Une « violence dévastatrice »
Dans une longue analyse sur Slate, le journaliste Claude Askolovitch est encore plus sévère. Certes, il souscrit à la cause de la tribune : « Comment ne pas rejoindre un texte contre l’antisémitisme, quand depuis les années 2000, des Juifs ont subi la violence et l’opprobre ? Comment ne pas saluer un texte qui se scandalise du départ de Juifs de quartiers populaires vers des havres plus apaisés, de Garges vers Sarcelles, de la France vers Israël ? »

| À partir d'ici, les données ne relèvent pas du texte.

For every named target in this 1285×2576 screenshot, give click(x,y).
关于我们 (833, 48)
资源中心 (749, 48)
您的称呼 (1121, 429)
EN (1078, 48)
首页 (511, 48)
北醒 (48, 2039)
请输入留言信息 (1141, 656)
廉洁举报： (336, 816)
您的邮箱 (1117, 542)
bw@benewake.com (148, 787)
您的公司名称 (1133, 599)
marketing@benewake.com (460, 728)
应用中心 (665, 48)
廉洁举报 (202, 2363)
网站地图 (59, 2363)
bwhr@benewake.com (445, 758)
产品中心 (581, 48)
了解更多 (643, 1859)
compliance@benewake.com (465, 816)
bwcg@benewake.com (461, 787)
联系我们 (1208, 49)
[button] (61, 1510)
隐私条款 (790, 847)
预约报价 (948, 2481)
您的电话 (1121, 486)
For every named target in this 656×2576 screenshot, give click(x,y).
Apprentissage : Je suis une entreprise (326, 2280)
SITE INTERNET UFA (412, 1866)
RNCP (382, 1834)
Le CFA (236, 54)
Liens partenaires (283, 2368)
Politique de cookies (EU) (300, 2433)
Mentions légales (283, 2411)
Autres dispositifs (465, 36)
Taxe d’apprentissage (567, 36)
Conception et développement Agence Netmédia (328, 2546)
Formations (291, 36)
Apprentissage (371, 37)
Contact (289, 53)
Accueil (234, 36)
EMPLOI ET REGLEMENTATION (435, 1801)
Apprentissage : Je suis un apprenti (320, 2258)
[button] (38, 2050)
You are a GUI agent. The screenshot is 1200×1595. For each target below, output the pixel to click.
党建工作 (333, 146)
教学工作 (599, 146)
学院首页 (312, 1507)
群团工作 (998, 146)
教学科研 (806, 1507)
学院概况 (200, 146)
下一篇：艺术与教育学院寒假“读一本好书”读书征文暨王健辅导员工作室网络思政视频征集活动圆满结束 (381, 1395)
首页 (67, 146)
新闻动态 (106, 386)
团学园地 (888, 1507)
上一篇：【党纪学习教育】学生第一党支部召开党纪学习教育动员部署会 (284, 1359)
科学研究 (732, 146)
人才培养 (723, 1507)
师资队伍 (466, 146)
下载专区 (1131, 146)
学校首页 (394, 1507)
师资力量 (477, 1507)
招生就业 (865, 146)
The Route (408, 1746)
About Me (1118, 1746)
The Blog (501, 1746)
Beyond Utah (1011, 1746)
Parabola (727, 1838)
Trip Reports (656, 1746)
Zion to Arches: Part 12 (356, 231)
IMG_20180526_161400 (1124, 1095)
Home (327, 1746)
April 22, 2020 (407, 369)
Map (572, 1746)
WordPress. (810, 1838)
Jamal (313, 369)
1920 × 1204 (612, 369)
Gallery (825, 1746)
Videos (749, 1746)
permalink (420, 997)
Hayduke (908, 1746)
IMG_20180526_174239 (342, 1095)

Mais il dénonce dans le texte une « violence dévastatrice », qui repose sur un « syllogisme » qui exclut les musulmans de la communauté nationale : « La France, sans les Juifs, ne serait pas elle-même ? Les Juifs, de musulmans, sont les victimes ? La France, par ces musulmans, ne sera plus la France. » Il voit dans cet « étrange texte », « des mots qui voudraient, par force, arracher quelque nouvelle loi, quelque nouvel oukaze, pour faire denos concitoyens musulmans des Français malheureux, dont chacun se méfiera, qui se méfieront de tous ».